Por um lado, tivemos o pânico nos mercados financeiros da passada segunda-feira, com o afundanço de Wall Street, e o já habitual contágio às restantes praças mundiais. Por outro, assistimos à preocupação generalizada com o fenómeno das criptomoedas e a crescente desvalorização das mesmas.
Passam dez anos desde a maior crise financeira que há memória (para a minha geração) e a sensação que tenho é que nada, rigorosamente nada, se fez para evitar outra. A prova é a volatilidade e incoerência com que os mercados bolsistas oscilam. As razões são, quase sempre, opinativas, hipotéticas e, claro, especulativas. Quando existem factos reais, então aí já não são oscilações e damos de caras com uma verdadeira crise, que deixa de ser financeira e passa a ser económica, como o subprime em 2008.
É precisamente nessa altura que aparece o fenómeno das criptomoedas com a criação da bitcoin, a mais famosa de todas, alicerçada em tecnologia blockchain que, até prova em contrário, não permite brincadeiras especulativas e, sobretudo, afasta intervenções intermediárias maliciosas.

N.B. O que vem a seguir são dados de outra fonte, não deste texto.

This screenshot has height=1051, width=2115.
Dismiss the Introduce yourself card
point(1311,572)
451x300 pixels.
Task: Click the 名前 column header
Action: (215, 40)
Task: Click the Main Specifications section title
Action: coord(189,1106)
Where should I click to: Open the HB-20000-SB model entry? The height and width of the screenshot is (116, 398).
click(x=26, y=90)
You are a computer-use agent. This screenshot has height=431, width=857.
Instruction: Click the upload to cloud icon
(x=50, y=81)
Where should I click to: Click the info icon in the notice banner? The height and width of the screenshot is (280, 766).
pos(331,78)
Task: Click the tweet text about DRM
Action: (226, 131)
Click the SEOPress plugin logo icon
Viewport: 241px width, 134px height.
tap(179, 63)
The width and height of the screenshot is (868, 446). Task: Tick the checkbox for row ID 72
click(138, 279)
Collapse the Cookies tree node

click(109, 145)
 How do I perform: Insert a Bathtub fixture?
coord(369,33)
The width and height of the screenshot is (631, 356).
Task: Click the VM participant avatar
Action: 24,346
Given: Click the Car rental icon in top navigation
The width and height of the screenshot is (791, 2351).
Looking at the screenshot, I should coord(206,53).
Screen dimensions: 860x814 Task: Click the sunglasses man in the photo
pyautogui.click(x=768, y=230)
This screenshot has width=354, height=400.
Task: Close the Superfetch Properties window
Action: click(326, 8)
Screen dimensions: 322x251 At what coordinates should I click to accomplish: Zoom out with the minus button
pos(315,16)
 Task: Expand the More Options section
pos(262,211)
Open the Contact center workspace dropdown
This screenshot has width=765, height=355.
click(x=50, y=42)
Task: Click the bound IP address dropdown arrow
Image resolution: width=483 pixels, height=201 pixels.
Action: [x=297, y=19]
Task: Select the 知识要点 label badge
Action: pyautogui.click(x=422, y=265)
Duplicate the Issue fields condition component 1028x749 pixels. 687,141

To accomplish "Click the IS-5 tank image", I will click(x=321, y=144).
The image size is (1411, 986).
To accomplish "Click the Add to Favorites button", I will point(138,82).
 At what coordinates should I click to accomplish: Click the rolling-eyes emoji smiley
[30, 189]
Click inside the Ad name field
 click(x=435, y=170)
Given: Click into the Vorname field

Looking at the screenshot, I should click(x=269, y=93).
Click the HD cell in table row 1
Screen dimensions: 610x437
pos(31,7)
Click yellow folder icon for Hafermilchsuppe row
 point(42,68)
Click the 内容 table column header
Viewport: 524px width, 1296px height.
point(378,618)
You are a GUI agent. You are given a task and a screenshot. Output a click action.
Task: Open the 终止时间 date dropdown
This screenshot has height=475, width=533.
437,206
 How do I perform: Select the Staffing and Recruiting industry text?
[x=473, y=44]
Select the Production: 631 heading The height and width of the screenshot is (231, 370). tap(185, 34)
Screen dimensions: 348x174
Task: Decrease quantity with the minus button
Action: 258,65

Não se lhe deu grande importância, é certo, assim como, na verdade, também a regulação dos mercados financeiros não passou de uma miragem – muito embora, à data, tenha sido um “ai Jesus que temos de regular mais”. A verdade é que as criptomoedas foram ficando, crescendo e diversificando-se.
E captaram a atenção de grandes grupos financeiros que trataram de se imiscuir no circuito, mas como, ao que parece agora, não o conseguem controlar, as criptomoedas começam a incomodar muita gente. E começam a incomodar quem, para mim, nestes dez anos que passaram desde a crise de 2008, nada fez para efetivamente regular os mercados financeiros.
Agora é um “Deus nos acuda”, com vários bancos centrais e governos muito preocupados com a sua regulação, com o impacto ambiental da sua mineração e classificando-as já como um esquema de Ponzi.
Ao lado, o “regulado” mercado financeiro oscila de um dia para o outro sem razões factuais visíveis, mas claro, é normal, são os ajustamentos do mercado e a reação dos investidores – dizem.
Pois a mim, não querendo ter a presunção da assertividade, faz-me alguma confusão todo este histerismo em torno de um fenómeno que, para quem trabalha no setor das comunicações e do ICT4D, tem toda a razão de ser e por diversos motivos, como, por exemplo, permitir o acesso ao sistema financeiro de quem não tem uma conta bancária.
Faz-me confusão também que se conteste um ecossistema e uma tecnologia que impõe um modelo justo e sem intermediários na distribuição de rendimentos ou processamento de pagamentos. Percebo que incomode muita gente, mas não percebo que não se tente compreender e aproveitar os seus benefícios.
Em suma, o que se pode dizer dos dois fenómenos acima mencionados é que o suposto reforço da regulação dos mercados financeiros depois de 2008 resultou numa mão cheia de nada e na continuidade da anarquia do sistema. No caso da necessidade de regulação das criptomoedas, bastaram apenas umas ameaças e o resultado foi uma desvalorização considerável das mesmas. Não sei a quem interessa esta tentativa de travar uma das principais peças da economia digital, mas às pessoas, aquelas que sofrem na pele a desregulação financeira, não é certamente. Acredito ainda que países em vias de desenvolvimento, mais expostos à especulação e volatilidade financeira, deveriam talvez ser os primeiros a querer defender a tecnologia blockchain.
Especulações à parte, os governos devem estar atentos e encarar as criptomoedas como uma ferramenta viável e, sobretudo, preservá-las dos movimentos especulativos e voláteis dos mercados financeiros.